[Start of section]

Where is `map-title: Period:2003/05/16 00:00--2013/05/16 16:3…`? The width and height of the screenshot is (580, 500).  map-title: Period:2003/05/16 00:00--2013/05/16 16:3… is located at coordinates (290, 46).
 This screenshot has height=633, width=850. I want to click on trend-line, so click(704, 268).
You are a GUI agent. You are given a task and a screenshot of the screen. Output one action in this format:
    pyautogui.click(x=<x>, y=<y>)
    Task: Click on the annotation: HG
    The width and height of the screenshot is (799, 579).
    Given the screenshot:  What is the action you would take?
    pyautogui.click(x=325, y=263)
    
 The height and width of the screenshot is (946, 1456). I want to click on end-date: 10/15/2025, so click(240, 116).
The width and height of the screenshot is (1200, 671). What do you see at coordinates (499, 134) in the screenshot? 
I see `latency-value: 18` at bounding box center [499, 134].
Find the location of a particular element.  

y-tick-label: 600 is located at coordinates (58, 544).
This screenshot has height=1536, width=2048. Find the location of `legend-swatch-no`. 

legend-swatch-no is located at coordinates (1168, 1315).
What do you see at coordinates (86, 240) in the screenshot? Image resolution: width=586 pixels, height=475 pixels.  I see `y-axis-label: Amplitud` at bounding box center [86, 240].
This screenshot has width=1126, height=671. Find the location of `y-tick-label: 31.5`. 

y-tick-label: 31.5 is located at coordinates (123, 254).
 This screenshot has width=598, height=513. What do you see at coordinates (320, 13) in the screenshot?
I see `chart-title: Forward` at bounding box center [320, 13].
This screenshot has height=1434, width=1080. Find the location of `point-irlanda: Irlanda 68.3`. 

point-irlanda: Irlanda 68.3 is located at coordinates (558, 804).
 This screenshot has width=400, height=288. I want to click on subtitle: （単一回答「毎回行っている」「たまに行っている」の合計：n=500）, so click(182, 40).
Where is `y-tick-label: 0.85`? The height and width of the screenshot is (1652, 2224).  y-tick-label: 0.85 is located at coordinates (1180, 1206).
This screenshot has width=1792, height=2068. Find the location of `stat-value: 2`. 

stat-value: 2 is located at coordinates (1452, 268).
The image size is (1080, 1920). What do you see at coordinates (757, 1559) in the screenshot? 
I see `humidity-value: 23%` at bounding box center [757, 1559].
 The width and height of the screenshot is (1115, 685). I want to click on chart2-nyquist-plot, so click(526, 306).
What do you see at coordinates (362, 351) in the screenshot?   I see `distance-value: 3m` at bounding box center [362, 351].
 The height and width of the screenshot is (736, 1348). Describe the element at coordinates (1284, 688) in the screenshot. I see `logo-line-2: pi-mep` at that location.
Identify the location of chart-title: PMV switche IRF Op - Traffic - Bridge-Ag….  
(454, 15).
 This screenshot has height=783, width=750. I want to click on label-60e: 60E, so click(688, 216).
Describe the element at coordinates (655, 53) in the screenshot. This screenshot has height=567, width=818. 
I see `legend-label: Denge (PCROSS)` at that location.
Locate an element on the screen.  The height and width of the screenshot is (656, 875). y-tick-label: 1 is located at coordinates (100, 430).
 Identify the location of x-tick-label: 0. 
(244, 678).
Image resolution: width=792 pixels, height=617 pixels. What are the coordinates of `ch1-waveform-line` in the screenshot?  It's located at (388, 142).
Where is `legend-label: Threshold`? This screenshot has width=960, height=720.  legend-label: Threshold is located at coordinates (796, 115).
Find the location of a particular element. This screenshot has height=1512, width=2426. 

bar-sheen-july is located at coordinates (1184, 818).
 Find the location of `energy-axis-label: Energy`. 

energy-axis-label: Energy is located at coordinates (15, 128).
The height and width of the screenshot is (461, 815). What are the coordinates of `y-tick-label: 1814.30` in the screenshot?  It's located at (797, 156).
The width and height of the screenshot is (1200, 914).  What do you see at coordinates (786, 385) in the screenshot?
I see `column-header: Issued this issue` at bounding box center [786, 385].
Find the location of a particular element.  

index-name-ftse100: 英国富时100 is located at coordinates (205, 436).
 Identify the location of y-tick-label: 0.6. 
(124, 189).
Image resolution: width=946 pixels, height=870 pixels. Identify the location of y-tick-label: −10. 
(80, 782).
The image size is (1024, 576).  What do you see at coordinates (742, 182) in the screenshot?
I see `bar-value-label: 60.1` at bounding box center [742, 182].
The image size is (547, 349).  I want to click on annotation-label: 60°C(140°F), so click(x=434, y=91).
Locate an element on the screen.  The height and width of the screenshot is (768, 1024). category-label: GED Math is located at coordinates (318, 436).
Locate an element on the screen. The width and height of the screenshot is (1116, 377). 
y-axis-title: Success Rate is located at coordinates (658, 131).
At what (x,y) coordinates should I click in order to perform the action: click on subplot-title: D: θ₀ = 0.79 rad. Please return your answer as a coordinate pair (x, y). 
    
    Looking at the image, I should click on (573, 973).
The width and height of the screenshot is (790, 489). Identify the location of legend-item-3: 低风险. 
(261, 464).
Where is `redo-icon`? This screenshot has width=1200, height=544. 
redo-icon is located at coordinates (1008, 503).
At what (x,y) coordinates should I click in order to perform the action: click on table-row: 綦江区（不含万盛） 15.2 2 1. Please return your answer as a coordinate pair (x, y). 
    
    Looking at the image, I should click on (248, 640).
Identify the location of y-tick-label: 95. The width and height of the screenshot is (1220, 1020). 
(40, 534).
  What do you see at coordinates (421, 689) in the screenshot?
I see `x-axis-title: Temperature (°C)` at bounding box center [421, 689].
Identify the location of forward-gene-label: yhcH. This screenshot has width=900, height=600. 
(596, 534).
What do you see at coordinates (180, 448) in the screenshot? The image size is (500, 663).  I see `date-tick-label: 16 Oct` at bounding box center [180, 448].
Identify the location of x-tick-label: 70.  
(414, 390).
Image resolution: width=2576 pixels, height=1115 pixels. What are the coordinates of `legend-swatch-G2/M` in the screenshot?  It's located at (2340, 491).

[End of section]

Task objective:
Return, character for character, the rows from the one containing "The height and width of the screenshot is (461, 815)." up to and including the one containing "The image size is (547, 349).".

Solution for this exercise:
The height and width of the screenshot is (461, 815). What are the coordinates of `y-tick-label: 1814.30` in the screenshot?  It's located at (797, 156).
The width and height of the screenshot is (1200, 914).  What do you see at coordinates (786, 385) in the screenshot?
I see `column-header: Issued this issue` at bounding box center [786, 385].
Find the location of a particular element.  

index-name-ftse100: 英国富时100 is located at coordinates (205, 436).
 Identify the location of y-tick-label: 0.6. 
(124, 189).
Image resolution: width=946 pixels, height=870 pixels. Identify the location of y-tick-label: −10. 
(80, 782).
The image size is (1024, 576).  What do you see at coordinates (742, 182) in the screenshot?
I see `bar-value-label: 60.1` at bounding box center [742, 182].
The image size is (547, 349).  I want to click on annotation-label: 60°C(140°F), so click(x=434, y=91).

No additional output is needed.